Na quinta-feira (30), a UEFA divulgou um comunicado oficial informando que boicotará as competições da FIFA em resposta ao plano da FIFA de estabelecer uma empresa privada para gerenciar competições e negociar participações acionárias no mercado.
O plano inclui a criação da FIFA Forward Enterprise (FFE), uma subsidiária da qual a organização detém a maioria das ações, porém permitindo a entrada de investidores externos. A operação poderia exceder o valor de R$ 20 bilhões em vendas de ações. A Fifa afirma que uma parte do valor seria destinada às seleções nacionais e que o modelo liberaria todo o potencial comercial relacionado a patrocínios e direitos de transmissão. No entanto, para que isso aconteça, seria preciso o consentimento dos países membros da FIFA.
“Como resultado da discussão de hoje, nenhuma seleção nacional da UEFA competirá em qualquer torneio da FIFA enquanto essas propostas estiverem em vigor, a menos que sejam completamente retiradas e haja garantias vinculativas de que a FIFA não permitirá mais a propriedade privada em sua governança ou competições”, afirmou o comunicado.
Nota oficial da UEFA sobre a proposta da FIFA
A UEFA e suas 55 federações associadas rejeitam, de forma unânime e inequívoca, a proposta da FIFA de transferir participações acionárias na Copa do Mundo e em outras competições da entidade para investidores privados.
A Copa do Mundo não pode ser tratada como um produto de investimento.
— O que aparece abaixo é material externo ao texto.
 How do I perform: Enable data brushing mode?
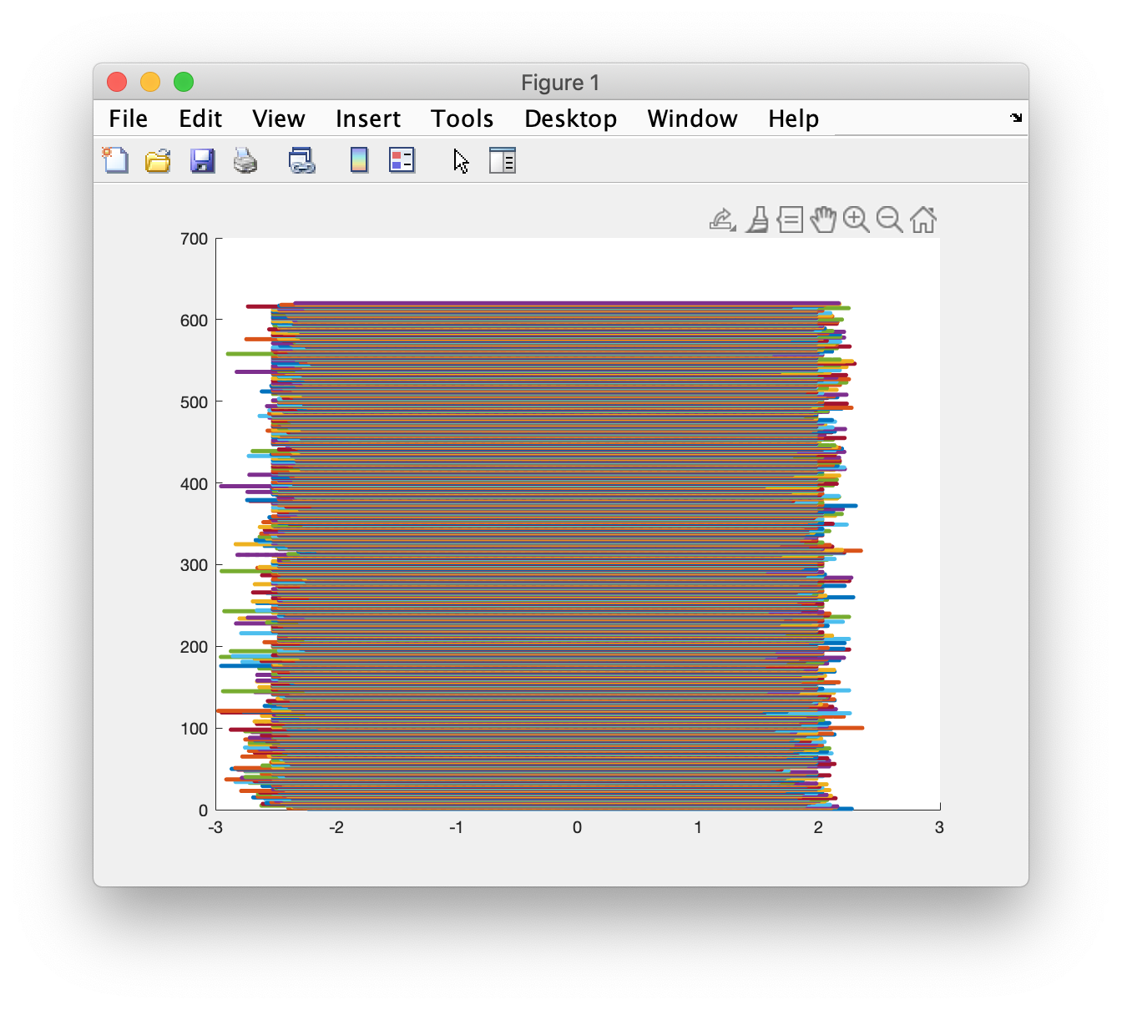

É um dos maiores legados esportivos do futebol, construído ao longo de gerações por jogadores, seleções e torcedores de todos os continentes. Nenhuma parte dela deve ser entregue a investidores privados. A Copa do Mundo não está à venda.
É irresponsável e indefensável que uma proposta de tamanha importância para o futebol tenha sido concebida em segredo e levada ao limite da aprovação sem qualquer consulta significativa àqueles encarregados de gerir o esporte. Isso não é apenas uma profunda falha de liderança, mas uma abdicação do dever da FIFA como guardiã do futebol mundial.
As associações nacionais de todo o mundo agora se veem diante de um ultimato: aceitar a captura irreversível das maiores competições do futebol ou arcar com as consequências. Isso não é uma “decisão democrática”, mas uma governança por intimidação – um ato de coerção indigno de uma instituição encarregada da gestão do esporte global.
Nossa oposição vai muito além do processo. O momento em que investidores externos adquirem participações nas competições da FIFA, o futebol muda para sempre. O retorno comercial se torna uma obrigação permanente. A partir desse momento, toda decisão sobre o calendário internacional, formatos de competição e o futuro do futebol não será mais guiada pelo que é melhor para o esporte, mas pelo que é melhor para os acionistas.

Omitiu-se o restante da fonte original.